▶ _TASK BRIEF_
From the line containing "The height and width of the screenshot is (456, 605)." through the last line of the records below, each line is to be repeated exactly; pictures are to be omitted.

▶ _DATASET CONTENT_
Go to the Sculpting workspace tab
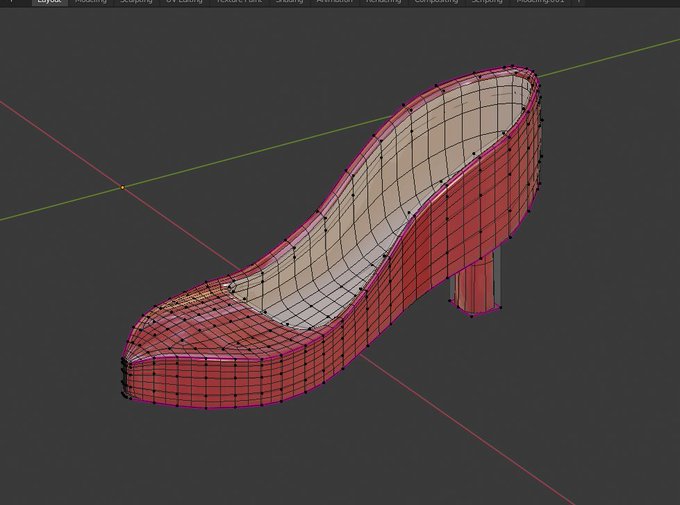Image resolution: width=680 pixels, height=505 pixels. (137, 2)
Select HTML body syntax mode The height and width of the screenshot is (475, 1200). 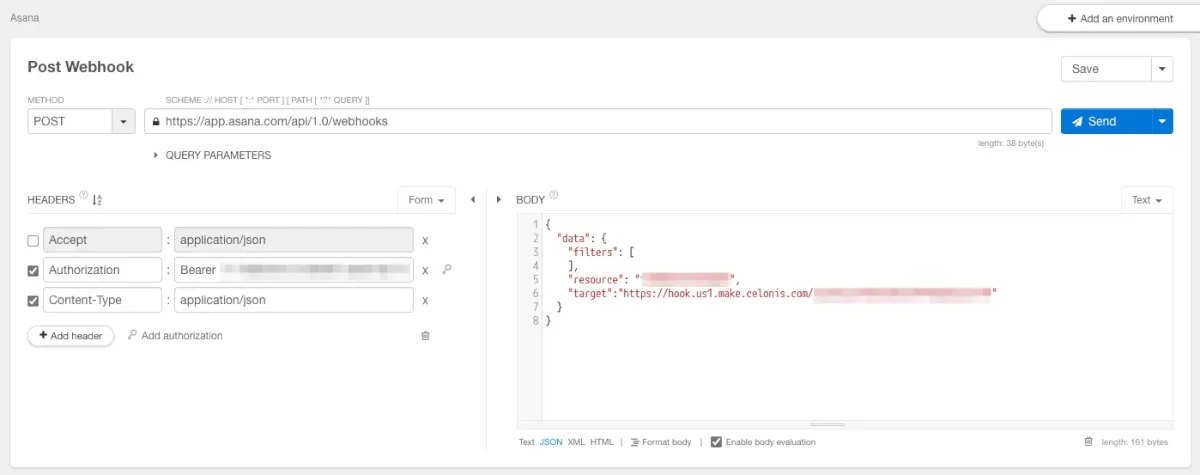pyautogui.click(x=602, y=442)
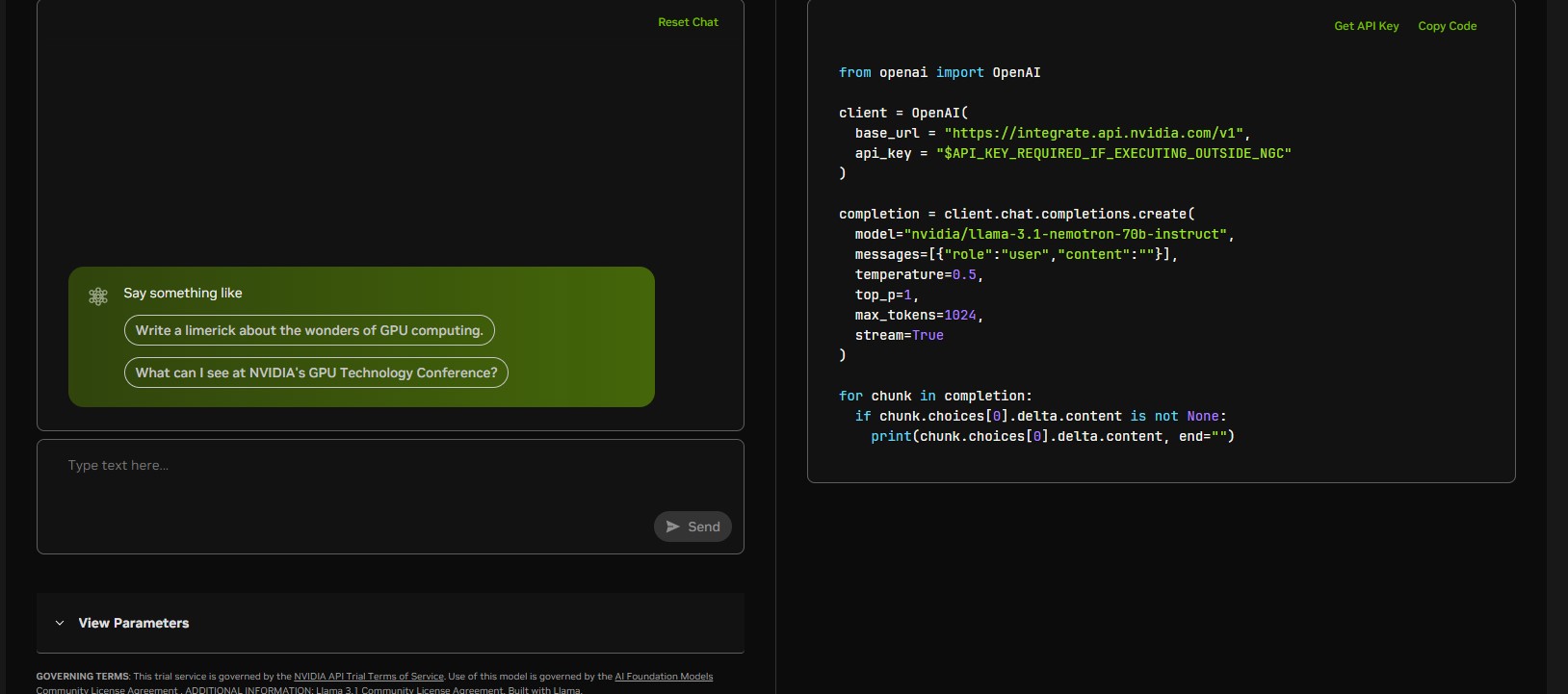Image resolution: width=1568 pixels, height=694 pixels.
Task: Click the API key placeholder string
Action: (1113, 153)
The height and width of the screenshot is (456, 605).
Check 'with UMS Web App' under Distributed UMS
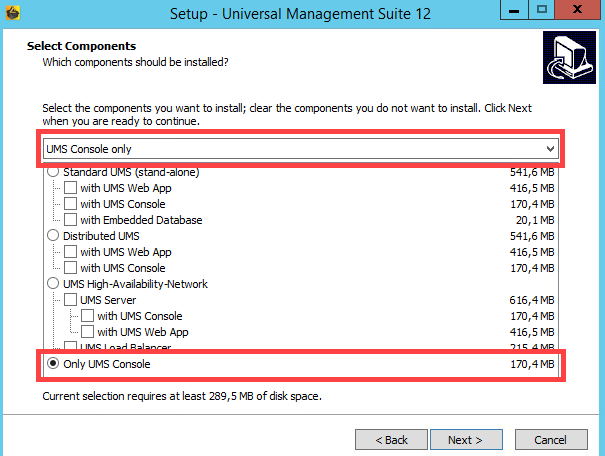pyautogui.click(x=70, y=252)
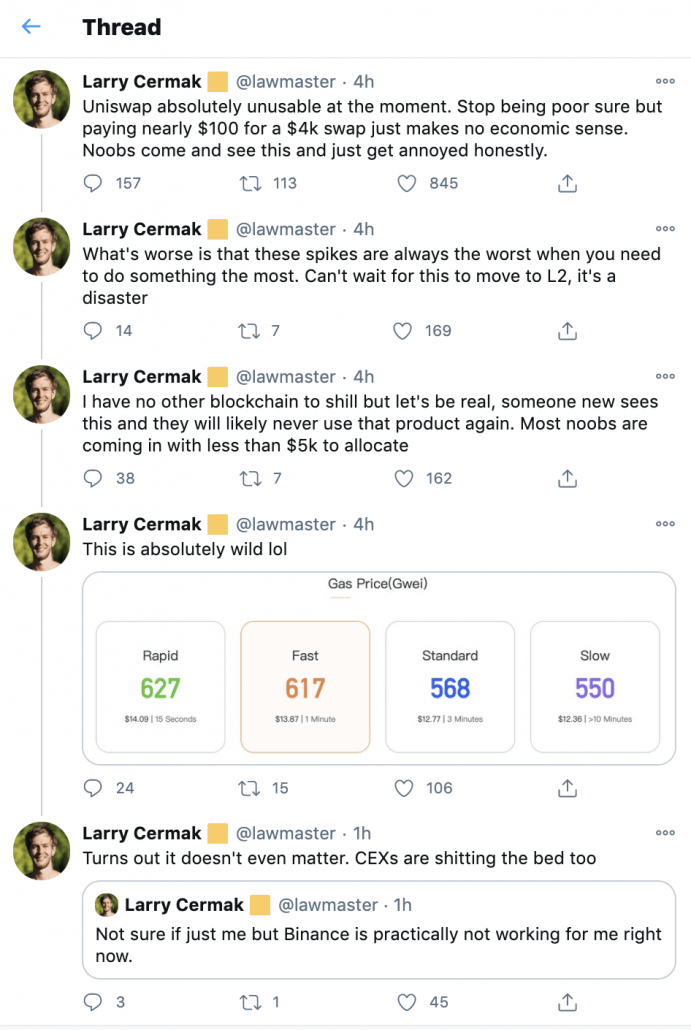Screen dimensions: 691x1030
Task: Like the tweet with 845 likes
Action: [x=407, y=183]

▶ _SOLUTION TO THIS TASK_
The height and width of the screenshot is (456, 605).
Check 'with UMS Web App' under Distributed UMS
pyautogui.click(x=70, y=252)
Screen dimensions: 691x1030
Task: Like the tweet with 845 likes
Action: [x=407, y=183]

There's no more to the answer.